_STATED GOAL_.
Edit the entries from the first one through the line that contains "pyautogui.click(x=152, y=238)", swapping "hamburger" for "navigation" and leaving everything else untouched.

--- START ---

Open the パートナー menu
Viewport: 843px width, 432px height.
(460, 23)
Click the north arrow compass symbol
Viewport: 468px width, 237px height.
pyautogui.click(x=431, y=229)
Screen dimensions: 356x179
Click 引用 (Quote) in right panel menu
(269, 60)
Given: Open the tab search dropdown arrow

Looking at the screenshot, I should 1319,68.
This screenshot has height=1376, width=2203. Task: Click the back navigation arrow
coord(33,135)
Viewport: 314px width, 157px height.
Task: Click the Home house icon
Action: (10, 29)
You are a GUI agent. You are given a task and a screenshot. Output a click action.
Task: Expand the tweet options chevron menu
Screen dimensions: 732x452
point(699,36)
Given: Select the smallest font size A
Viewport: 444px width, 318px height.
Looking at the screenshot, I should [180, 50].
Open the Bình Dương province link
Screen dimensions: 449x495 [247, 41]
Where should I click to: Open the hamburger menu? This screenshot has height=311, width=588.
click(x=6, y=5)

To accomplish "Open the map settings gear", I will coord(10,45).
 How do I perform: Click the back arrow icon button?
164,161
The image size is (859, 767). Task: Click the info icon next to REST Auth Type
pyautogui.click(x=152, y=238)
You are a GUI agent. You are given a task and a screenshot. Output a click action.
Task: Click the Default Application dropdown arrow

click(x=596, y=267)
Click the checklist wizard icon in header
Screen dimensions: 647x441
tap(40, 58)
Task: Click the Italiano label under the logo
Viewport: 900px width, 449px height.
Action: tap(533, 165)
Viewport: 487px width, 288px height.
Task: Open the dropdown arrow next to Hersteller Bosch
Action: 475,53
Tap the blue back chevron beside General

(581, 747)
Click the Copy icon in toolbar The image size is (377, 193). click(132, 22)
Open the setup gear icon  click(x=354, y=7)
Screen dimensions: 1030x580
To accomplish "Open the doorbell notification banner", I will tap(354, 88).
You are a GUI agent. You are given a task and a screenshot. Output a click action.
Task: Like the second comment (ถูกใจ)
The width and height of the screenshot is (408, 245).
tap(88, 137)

--- END ---

_EXERCISE RESULT_.
Open the パートナー menu
Viewport: 843px width, 432px height.
(460, 23)
Click the north arrow compass symbol
Viewport: 468px width, 237px height.
pyautogui.click(x=431, y=229)
Screen dimensions: 356x179
Click 引用 (Quote) in right panel menu
(269, 60)
Given: Open the tab search dropdown arrow

Looking at the screenshot, I should 1319,68.
This screenshot has height=1376, width=2203. Task: Click the back navigation arrow
coord(33,135)
Viewport: 314px width, 157px height.
Task: Click the Home house icon
Action: (10, 29)
You are a GUI agent. You are given a task and a screenshot. Output a click action.
Task: Expand the tweet options chevron menu
Screen dimensions: 732x452
point(699,36)
Given: Select the smallest font size A
Viewport: 444px width, 318px height.
Looking at the screenshot, I should [180, 50].
Open the Bình Dương province link
Screen dimensions: 449x495 [247, 41]
Where should I click to: Open the navigation menu? This screenshot has height=311, width=588.
click(x=6, y=5)

To accomplish "Open the map settings gear", I will coord(10,45).
 How do I perform: Click the back arrow icon button?
164,161
The image size is (859, 767). Task: Click the info icon next to REST Auth Type
pyautogui.click(x=152, y=238)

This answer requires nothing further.